### Activity
As the answer, give every line of the records that includes the word "Download".

#### Exercise materials

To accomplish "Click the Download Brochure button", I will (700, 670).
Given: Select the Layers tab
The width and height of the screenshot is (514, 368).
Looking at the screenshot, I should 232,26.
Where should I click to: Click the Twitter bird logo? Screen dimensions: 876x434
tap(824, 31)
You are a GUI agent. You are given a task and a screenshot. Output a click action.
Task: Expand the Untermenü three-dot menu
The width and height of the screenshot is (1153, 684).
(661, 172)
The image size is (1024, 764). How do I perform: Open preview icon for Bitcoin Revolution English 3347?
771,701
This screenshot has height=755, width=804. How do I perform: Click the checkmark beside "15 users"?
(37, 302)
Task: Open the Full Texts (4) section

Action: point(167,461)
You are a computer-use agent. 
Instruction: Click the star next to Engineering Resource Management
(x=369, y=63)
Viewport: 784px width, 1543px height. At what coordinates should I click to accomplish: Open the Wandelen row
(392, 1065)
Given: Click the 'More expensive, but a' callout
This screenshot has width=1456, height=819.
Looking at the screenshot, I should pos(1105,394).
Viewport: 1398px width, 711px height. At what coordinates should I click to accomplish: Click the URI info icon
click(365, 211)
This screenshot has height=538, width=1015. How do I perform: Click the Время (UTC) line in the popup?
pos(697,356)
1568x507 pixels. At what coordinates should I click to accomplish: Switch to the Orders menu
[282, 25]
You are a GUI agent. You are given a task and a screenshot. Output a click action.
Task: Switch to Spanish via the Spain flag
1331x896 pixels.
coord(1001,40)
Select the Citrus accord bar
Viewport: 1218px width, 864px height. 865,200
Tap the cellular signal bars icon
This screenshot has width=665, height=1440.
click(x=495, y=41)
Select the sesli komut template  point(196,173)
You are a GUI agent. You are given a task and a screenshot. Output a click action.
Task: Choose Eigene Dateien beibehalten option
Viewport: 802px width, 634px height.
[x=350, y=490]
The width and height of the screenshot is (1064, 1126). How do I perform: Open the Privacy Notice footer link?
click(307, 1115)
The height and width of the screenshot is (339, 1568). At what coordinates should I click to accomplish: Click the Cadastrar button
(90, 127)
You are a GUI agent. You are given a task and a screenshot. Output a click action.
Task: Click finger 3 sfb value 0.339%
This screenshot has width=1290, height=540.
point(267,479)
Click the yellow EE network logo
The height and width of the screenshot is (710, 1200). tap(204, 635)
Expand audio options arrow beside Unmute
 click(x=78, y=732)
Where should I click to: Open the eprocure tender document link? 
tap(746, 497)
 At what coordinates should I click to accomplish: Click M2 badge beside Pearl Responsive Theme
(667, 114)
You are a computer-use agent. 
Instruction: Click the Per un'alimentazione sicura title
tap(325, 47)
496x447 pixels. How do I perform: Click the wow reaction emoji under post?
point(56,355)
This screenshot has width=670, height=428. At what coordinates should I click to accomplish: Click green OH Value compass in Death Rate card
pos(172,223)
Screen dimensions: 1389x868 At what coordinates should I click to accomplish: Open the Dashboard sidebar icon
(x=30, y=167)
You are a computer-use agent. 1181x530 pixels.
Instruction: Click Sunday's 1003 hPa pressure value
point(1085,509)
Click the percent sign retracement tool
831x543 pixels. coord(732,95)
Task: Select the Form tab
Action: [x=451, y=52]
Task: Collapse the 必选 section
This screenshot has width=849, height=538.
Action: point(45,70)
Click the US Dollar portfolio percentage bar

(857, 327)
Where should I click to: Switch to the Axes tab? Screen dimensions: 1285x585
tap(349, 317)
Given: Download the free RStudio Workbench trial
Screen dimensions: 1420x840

########

### Result of this exercise
To accomplish "Click the Download Brochure button", I will (700, 670).
Given: Download the free RStudio Workbench trial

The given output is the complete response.